As plataformas iFood e Keeta podem receber multa milionária se não ampliarem a transparência sobre regras aplicadas a entregadores. A cobrança envolve critérios de bloqueio, distribuição de pedidos, pontuação e funcionamento dos sistemas usados para organizar o trabalho nas ruas.
O tema interessa diretamente a milhares de trabalhadores que dependem dos aplicativos para obter renda. A falta de clareza sobre punições, acesso a corridas e mudanças de regra costuma gerar insegurança para quem trabalha diariamente em motos, bicicletas e carros.

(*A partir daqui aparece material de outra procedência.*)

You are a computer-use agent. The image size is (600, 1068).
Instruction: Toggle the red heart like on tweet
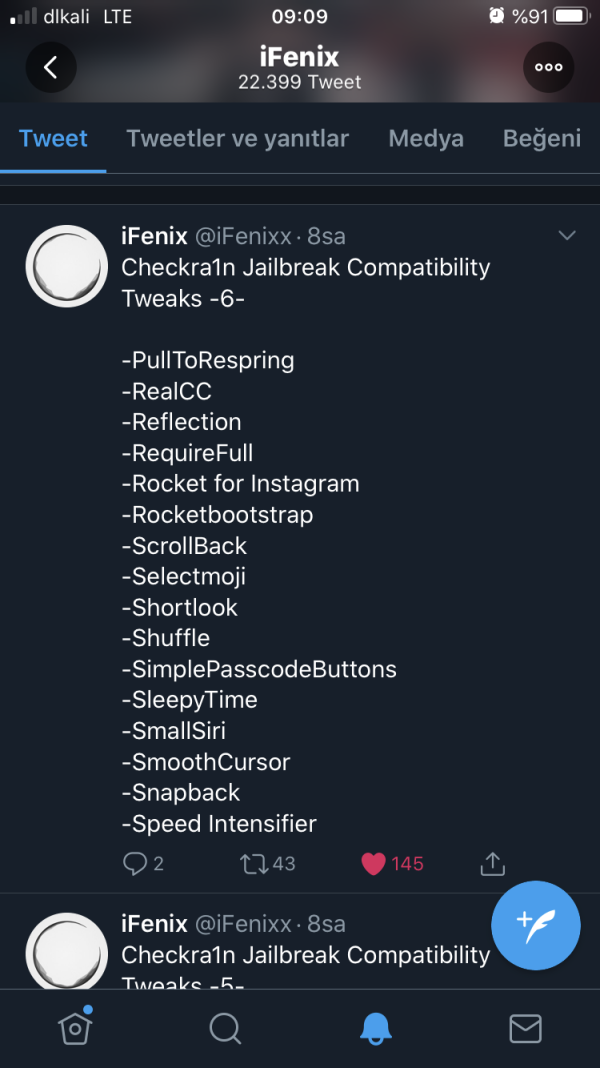[374, 863]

A cobrança também reacende o debate sobre responsabilidade das plataformas digitais. Embora as empresas defendam modelos flexíveis, entregadores cobram previsibilidade, direito de contestação e informação clara sobre decisões automatizadas.
A discussão tem impacto econômico e social porque o setor de entregas se tornou parte essencial da rotina urbana. Em cidades como Salvador, a categoria movimenta restaurantes, mercados e pequenos negócios, mas ainda convive com instabilidade e pouca proteção.
Caso as empresas não atendam às exigências, poderão ser responsabilizadas administrativamente. A tendência é que o tema continue no centro da agenda de regulação do trabalho por aplicativo.